あ、これ、カレン先生が言ってた『大規模魔法は魔力の供給過多になると術式が破綻する』って理論と全く同じだ!!)


 自分でも驚くほどのスピードで、黒板の難解な戦術図が、私の頭の中で『魔法理論』へと自動的に翻訳されていく。


 全く理解できなかった異国の言語が、突然、母国語のようにスラスラと頭の中に入ってきたのだ。


「なるほど、なるほど……! そういうことか!」

 私は急に目を輝かせ、無我夢中でノートにペンを走らせ始めた。


『部隊Aの孤立を防ぐためには、後方支援Bからの継続的な……』という戦術論を、『火球(部隊A)の威力を維持するためには、内なる魔力(後方支援B)の継続的なパス確保が必須』という風に、自分なりの解釈を交えながら書き留めていく。
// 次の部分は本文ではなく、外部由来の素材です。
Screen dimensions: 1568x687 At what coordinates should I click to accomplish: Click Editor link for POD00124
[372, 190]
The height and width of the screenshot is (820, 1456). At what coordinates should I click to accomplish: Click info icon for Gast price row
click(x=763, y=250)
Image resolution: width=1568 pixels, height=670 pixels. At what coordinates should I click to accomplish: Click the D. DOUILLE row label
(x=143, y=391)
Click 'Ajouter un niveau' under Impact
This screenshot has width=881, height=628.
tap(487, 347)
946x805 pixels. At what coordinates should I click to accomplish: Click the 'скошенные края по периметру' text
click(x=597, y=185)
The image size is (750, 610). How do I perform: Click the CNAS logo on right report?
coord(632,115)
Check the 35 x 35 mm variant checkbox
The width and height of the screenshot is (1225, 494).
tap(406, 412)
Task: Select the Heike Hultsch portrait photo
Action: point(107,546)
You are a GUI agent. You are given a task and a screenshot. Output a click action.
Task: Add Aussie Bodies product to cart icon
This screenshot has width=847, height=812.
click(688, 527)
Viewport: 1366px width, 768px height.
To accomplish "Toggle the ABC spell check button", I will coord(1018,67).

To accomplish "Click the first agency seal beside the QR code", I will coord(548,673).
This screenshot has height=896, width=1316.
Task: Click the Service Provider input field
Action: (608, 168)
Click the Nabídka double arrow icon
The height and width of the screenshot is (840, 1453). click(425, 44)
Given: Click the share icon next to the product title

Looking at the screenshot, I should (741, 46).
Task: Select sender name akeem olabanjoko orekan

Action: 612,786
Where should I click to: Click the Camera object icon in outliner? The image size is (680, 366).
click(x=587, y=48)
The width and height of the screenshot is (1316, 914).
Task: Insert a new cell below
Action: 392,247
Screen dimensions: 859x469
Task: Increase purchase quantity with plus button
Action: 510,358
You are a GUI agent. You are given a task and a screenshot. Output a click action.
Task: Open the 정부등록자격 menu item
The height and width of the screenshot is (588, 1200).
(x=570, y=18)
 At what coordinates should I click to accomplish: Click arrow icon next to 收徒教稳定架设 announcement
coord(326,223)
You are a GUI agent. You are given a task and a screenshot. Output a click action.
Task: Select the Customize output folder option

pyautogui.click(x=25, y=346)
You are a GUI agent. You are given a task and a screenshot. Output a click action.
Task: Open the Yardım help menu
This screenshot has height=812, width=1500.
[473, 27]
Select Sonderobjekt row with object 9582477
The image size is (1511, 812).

 教卓からその様子を見ていた老教師は、最初からずっと虚無の顔をして窓の外を見ていた落ちこぼれ(私)が、突然何かに憑かれたように猛烈な勢いでノートを取り始めたのを見て、小さく目を丸くしていた。


(ほう。初日のこの高度な内容を、あの猛烈なスピードで理解し、独自の考察まで書き加えているのか……。

なるほど、さすがはティラミス家の令嬢。

ただの不真面目な生徒かと思ったが、その頭脳は本物のようだな)


 またしても、教師陣の間に強烈な誤解の種が蒔かれた瞬間であったが、魔法理論の応用でテンションが上がっている私は、そんなことには全く気付いていなかった。